Start of DATA SUPPLIED

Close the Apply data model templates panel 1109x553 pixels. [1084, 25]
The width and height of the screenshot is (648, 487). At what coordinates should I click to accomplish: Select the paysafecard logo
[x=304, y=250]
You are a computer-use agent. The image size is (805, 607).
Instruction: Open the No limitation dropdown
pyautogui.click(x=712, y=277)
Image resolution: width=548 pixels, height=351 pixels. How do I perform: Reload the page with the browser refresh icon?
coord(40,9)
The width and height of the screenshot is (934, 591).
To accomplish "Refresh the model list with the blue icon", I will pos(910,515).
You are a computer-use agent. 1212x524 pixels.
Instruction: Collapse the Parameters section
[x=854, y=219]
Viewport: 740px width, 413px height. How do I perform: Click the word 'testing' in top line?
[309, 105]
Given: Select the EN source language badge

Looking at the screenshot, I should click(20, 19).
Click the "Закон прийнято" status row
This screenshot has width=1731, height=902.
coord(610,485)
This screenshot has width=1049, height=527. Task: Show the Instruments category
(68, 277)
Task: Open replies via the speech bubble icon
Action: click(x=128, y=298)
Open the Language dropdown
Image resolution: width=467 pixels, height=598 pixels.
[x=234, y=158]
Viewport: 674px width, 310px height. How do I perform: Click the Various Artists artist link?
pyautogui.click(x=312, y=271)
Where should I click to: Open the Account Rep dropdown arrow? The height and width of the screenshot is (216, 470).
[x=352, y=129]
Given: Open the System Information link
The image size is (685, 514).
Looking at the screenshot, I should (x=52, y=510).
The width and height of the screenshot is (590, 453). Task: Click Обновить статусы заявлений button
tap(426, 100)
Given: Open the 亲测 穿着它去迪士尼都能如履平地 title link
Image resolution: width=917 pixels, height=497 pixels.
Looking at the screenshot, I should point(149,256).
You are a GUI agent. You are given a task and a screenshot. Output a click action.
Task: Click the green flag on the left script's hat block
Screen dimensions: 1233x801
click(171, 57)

End of DATA SUPPLIED

## WHAT YOU NEED TO DO:
Could you give every entry again, exactly as written?

## RESULT OF THE EXERCISE:
Close the Apply data model templates panel 1109x553 pixels. [1084, 25]
The width and height of the screenshot is (648, 487). At what coordinates should I click to accomplish: Select the paysafecard logo
[x=304, y=250]
You are a computer-use agent. The image size is (805, 607).
Instruction: Open the No limitation dropdown
pyautogui.click(x=712, y=277)
Image resolution: width=548 pixels, height=351 pixels. How do I perform: Reload the page with the browser refresh icon?
coord(40,9)
The width and height of the screenshot is (934, 591).
To accomplish "Refresh the model list with the blue icon", I will pos(910,515).
You are a computer-use agent. 1212x524 pixels.
Instruction: Collapse the Parameters section
[x=854, y=219]
Viewport: 740px width, 413px height. How do I perform: Click the word 'testing' in top line?
[309, 105]
Given: Select the EN source language badge

Looking at the screenshot, I should click(20, 19).
Click the "Закон прийнято" status row
This screenshot has width=1731, height=902.
coord(610,485)
This screenshot has width=1049, height=527. Task: Show the Instruments category
(68, 277)
Task: Open replies via the speech bubble icon
Action: click(x=128, y=298)
Open the Language dropdown
Image resolution: width=467 pixels, height=598 pixels.
[x=234, y=158]
Viewport: 674px width, 310px height. How do I perform: Click the Various Artists artist link?
pyautogui.click(x=312, y=271)
Where should I click to: Open the Account Rep dropdown arrow? The height and width of the screenshot is (216, 470).
[x=352, y=129]
Given: Open the System Information link
The image size is (685, 514).
Looking at the screenshot, I should (x=52, y=510).
The width and height of the screenshot is (590, 453). Task: Click Обновить статусы заявлений button
tap(426, 100)
Given: Open the 亲测 穿着它去迪士尼都能如履平地 title link
Image resolution: width=917 pixels, height=497 pixels.
Looking at the screenshot, I should point(149,256).
You are a GUI agent. You are given a task and a screenshot. Output a click action.
Task: Click the green flag on the left script's hat block
Screen dimensions: 1233x801
click(171, 57)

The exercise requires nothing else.